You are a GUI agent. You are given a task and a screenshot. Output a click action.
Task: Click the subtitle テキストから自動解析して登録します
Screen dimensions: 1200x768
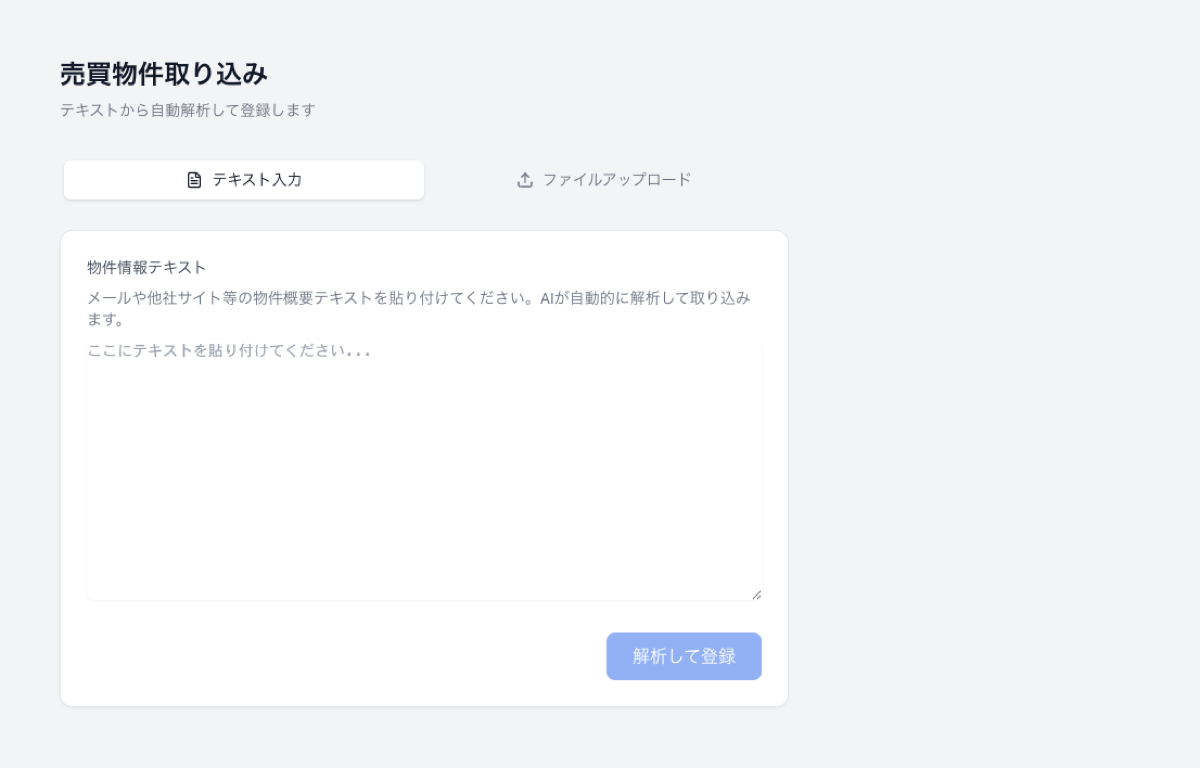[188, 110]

================

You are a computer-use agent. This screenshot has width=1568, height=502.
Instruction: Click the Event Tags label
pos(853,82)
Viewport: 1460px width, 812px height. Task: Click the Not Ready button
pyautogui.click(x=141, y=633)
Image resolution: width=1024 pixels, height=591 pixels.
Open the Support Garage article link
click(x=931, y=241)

================

What the task requires: Which of the lines above carry the string "agent"? Copy every one.

Expected output:
You are a GUI agent. You are given a task and a screenshot. Output a click action.
You are a computer-use agent. This screenshot has width=1568, height=502.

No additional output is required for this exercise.